▸ AIM OF THE EXERCISE
Rewrite the passage on racial disparities in imprisonment below between "Overrepresentation of Blacks" and "that is black.", inclusive, swapping "Minnesota" for "Mississippi".

▸ QUOTED TEXT
※ ※ ※

The disproportionate representation of black Americans in the U.S. criminal justice system is well documented.17 Blacks comprise 13 percent of the national population, but 30 percent of people arrested, 41 percent of people in jail,18 and 49 percent of those in prison.19 Nine percent of all black adults are under some form of correctional supervision (in jail or prison, on probation or parole), compared to two percent of white adults. 20 One in three black men between the ages of 20 and 29 was either in jail or prison, or on parole or probation in 1995.21 One in ten black men in their twenties and early thirties is in prison or jail. 22 Thirteen percent of the black adult male population has lost the right to vote because of felony disenfranchisement laws.23
Admissions to Prison
Racial disparities in incarceration increased in the 1980s and 1990s as the number of blacks sent to prison grew at a faster rate than the number of whites. 24 Between 1979 and 1990, the number of blacks as a percentage of all persons admitted to state and federal prisons increased from 39 to 53 percent.25 Although the admissions for both races, in absolute numbers, rose sharply, the increase was greatest for blacks (Figure 1).
Human Rights Watch has been able to analyze state prison admissions based on raw data on 37 states gathered by the Bureau of Justice Statistics of the U.S. Department of Justice through its National Corrections Reporting Program (NCRP) for 1996, the most recent year for which this data is available. In 17 of these states, blacks constituted more than half of all prison admissions (Table 2). Maryland had the highest percentage of black admissions, 79 percent, followed by Illinois with 74 percent, Louisiana with 73 percent, and New Jersey with 72 percent.
Overrepresentation of Blacks in Prison
In every state, the proportion of blacks in prison exceeds, sometimes by a considerable amount, their proportion in the general population (Figure 2). In Minnesota and Iowa, blacks constitute a share of the prison population that is twelve times greater than their share of the state population. In eleven states -- Kansas, Montana, Nebraska, New Hampshire, Oregon, Rhode Island, South Dakota, Utah, Washington, Wisconsin, and Wyoming --the percentage of the prison population that is black is more than six times greater than the percentage of the state population that is black.

※ ※ ※

▸ DATA SHOWN
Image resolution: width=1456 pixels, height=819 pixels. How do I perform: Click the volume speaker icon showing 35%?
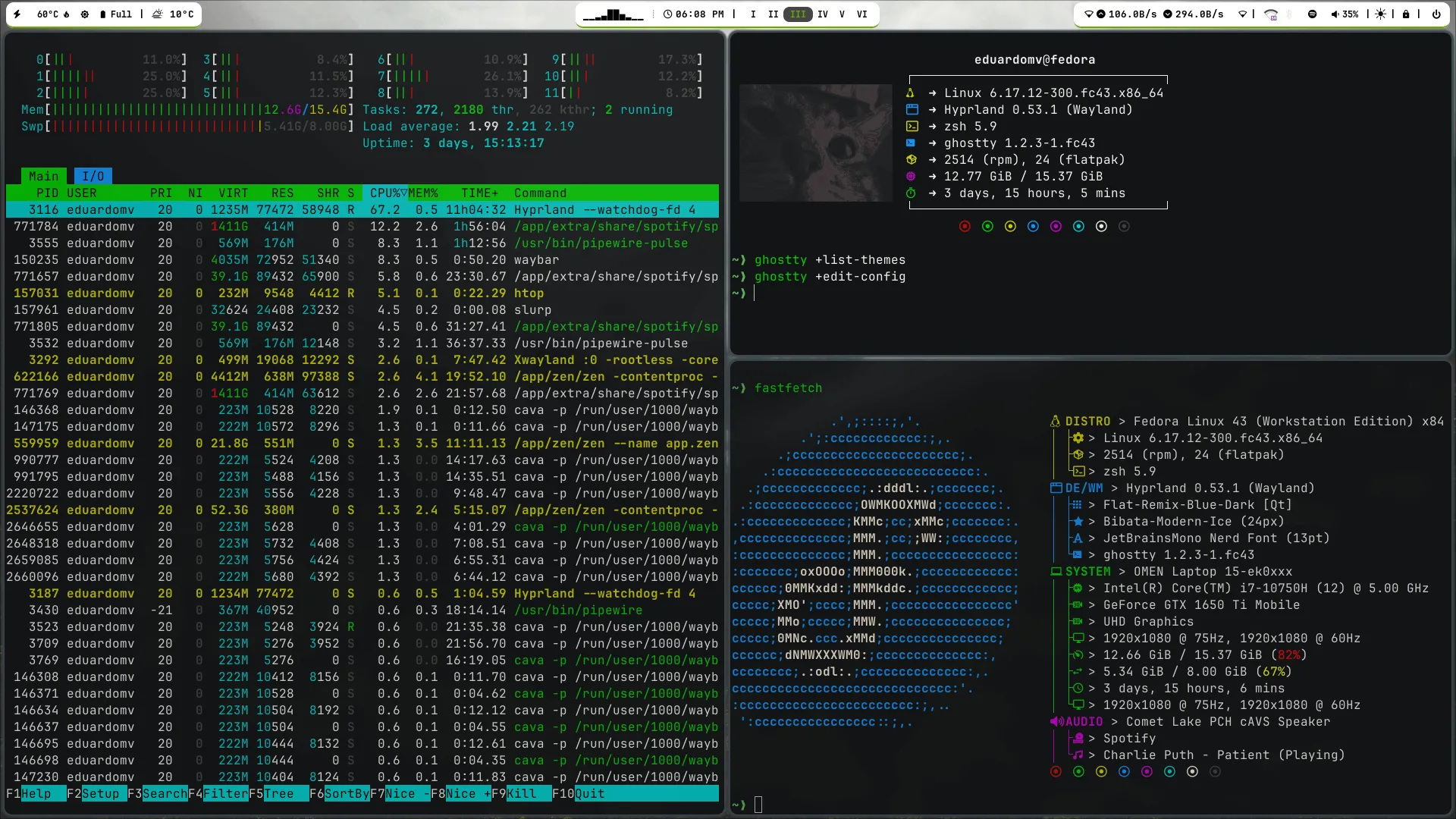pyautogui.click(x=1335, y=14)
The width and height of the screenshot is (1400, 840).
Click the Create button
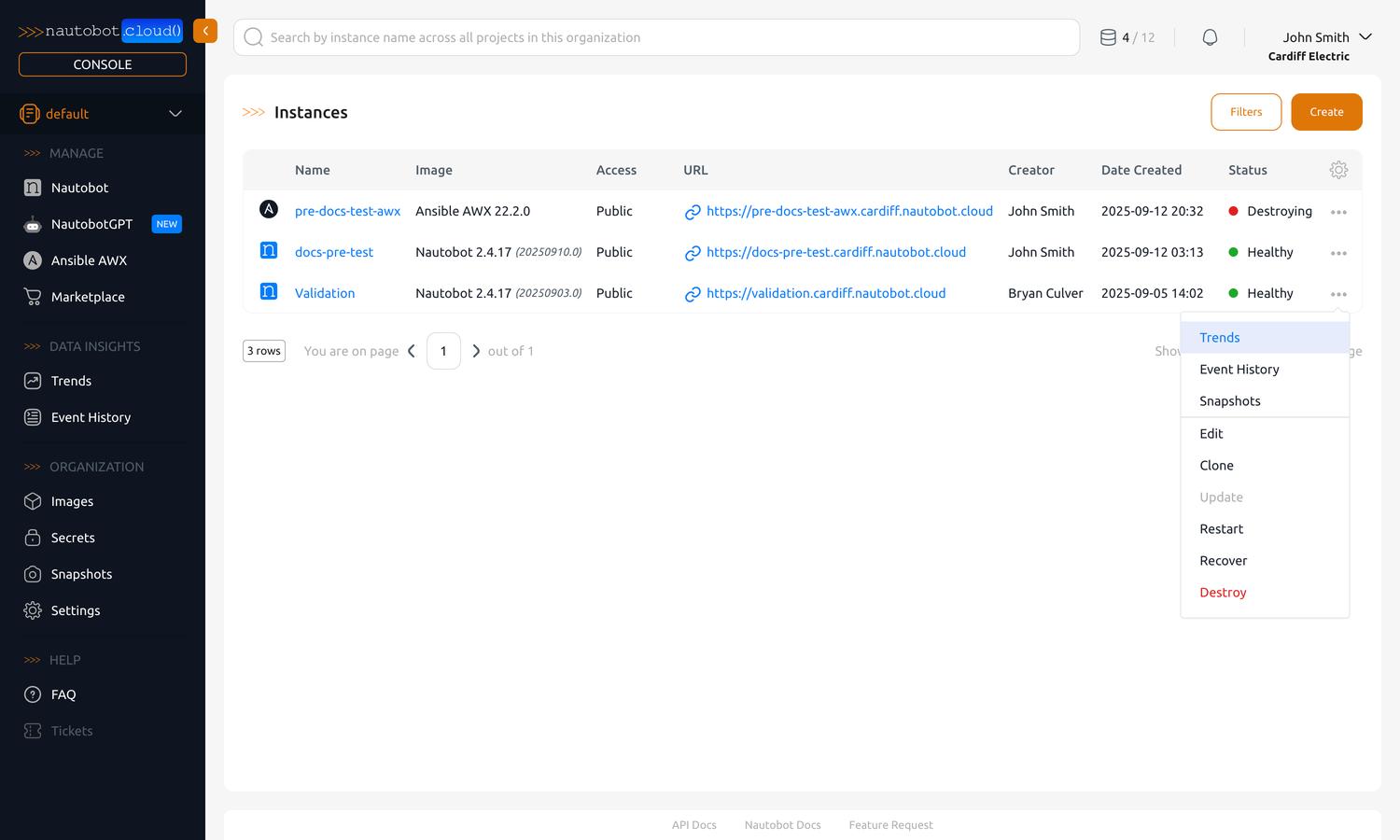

※ ※ ※

▸ ANSWER TO THIS EXERCISE
Overrepresentation of Blacks in Prison
In every state, the proportion of blacks in prison exceeds, sometimes by a considerable amount, their proportion in the general population (Figure 2). In Mississippi and Iowa, blacks constitute a share of the prison population that is twelve times greater than their share of the state population. In eleven states -- Kansas, Montana, Nebraska, New Hampshire, Oregon, Rhode Island, South Dakota, Utah, Washington, Wisconsin, and Wyoming --the percentage of the prison population that is black is more than six times greater than the percentage of the state population that is black.